• Assigned task
For each line below that holds the string "computer", add one to a tally; report that tally alone.

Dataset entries

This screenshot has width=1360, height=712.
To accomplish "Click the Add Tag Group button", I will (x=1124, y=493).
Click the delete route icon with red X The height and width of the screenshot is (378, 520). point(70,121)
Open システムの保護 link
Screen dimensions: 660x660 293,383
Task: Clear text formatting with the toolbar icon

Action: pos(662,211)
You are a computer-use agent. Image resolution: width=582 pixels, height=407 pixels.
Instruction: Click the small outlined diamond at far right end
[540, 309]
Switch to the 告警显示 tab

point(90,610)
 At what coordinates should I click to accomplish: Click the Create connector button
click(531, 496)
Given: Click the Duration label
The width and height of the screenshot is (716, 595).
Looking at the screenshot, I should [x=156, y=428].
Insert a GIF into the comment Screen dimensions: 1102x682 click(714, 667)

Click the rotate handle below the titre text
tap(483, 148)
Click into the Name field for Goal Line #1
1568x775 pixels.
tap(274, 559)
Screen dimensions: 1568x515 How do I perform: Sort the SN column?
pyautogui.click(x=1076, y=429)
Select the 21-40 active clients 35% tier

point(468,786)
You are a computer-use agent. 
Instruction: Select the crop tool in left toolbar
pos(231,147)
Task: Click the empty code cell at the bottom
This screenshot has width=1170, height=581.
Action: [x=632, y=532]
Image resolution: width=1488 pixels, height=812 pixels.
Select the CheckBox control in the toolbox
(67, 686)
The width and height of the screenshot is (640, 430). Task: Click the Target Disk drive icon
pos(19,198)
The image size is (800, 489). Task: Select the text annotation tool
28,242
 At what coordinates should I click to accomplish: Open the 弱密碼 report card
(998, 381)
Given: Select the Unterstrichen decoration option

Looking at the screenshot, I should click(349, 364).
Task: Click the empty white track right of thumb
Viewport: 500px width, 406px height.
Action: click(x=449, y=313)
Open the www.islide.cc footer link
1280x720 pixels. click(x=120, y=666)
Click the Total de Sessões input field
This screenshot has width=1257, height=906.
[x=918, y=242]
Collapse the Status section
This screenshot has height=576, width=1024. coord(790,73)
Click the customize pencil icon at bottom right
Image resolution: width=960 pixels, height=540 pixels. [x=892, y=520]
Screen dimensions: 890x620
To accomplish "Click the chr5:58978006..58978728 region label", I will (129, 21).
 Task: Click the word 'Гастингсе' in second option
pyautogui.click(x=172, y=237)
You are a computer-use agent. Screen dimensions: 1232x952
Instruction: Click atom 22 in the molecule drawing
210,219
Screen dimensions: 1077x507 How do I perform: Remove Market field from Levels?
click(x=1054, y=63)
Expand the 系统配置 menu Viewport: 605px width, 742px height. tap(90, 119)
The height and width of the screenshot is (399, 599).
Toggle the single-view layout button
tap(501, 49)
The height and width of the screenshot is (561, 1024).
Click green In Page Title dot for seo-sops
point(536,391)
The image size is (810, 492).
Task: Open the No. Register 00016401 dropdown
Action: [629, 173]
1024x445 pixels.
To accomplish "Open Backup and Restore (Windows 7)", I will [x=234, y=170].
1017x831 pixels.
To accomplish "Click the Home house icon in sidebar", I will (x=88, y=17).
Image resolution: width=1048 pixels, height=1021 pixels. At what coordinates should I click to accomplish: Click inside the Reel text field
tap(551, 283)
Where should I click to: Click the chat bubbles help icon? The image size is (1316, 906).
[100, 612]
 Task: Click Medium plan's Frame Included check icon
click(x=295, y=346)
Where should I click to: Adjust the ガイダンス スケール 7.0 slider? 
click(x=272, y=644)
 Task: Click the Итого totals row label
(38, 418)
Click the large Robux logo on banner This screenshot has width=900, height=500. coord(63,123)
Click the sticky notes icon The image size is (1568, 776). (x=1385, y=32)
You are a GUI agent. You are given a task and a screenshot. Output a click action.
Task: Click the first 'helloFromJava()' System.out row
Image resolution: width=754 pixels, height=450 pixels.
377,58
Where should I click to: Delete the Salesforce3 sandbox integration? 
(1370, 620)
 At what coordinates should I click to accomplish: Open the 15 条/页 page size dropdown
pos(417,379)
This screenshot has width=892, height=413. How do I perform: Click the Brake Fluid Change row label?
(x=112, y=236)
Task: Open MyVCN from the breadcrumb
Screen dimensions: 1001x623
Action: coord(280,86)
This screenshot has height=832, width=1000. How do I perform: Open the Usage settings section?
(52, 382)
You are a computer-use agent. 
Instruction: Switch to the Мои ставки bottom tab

• Answer below
4